The first wedding tradition is that weddings were always to be held on a weekday and actually holding a wedding on Saturday was bad luck. Today, nobody wants their wedding on a weekday, any bride would do just about anything to have her wedding ceremony on a weekend. So, for us, this tradition seems a little weird.
Receptions were kind of an optional thing and most people didn't even have wedding receptions, even as late as the early 1960s. Just imagine what your friends and family would say if you didn’t have a wedding party these days! I’m sure half of your relatives would be deadly offended.
The point of a bridal bouquet was not to just have pretty flowers in your hand – it was actually a deodorant. It was a necessary accessory in the Middle Ages. Bribes would carry herbs with pungent scents like dill and garlic to ward off evil spirits. Also, they didn't bath very often back then and, apparently, it would help with their smell. And… this is awful. A bride that needs garlic to make her smell better! Really?!

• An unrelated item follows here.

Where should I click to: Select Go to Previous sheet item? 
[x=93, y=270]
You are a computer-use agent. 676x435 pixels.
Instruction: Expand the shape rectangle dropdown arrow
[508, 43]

Men were the only ones who were allowed to give toasts. At the time, women were not even allowed to give toasts. But this is understandable because we know that, back then, women really didn't have a very significant role in things, in general.
In about 1930s, wedding rings could only have one diamond. As for me, it’s a little odd – why does it matter how many diamonds there are in a ring? How can it influence marriage?
Only some brides were able to wear veils for their wedding ceremony. And these were only the brides that weren't too old. And, of course, those who were marrying for the first time. So, only young brides had the privilege of wearing a wedding veil. Also, in many countries, white bridal veil meant virginity, so only virgin girls could wear it.
Exactly one month before the wedding, the bride and groom would go to their wedding venue, dig a hole, and bury a bottle of bourbon there. It was supposed to ensure that there wouldn’t be any rain on your big day. And once you’ve done the ceremony, you were supposed to unbury the bourbon and drink it with your guests.
“Something borrowed” meant another woman's undergarment. According to an English folklore, the “something borrowed” part was meant to enhance the bride's fertility, meaning she would put on the underwear belonging to another woman, who already had been pregnant, in order to increase her likelihood of childbearing. Yeah, a little gross, isn’t it?
Also, I’ve heard about a tradition to drink from a glass after the pregnant woman to get pregnant yourself. So, maybe people believed that pregnancy was contagious?
Weddings had to happen in June. There's even a song that says a June bride is supposed to be the best bride.
“Oh, they say when you marry in June,
You're a bride all your life.
And the bridegroom who marries in June
Gets a sweetheart for a wife.”
When you are walking down the aisle, the only song that could be playing was the traditional “Here comes the bride” song. Today, it is ok for a bride to choose any song she likes and feels that this is it. And we are so lucky to be able to do that, to choose our favorite music for such an important day in our life.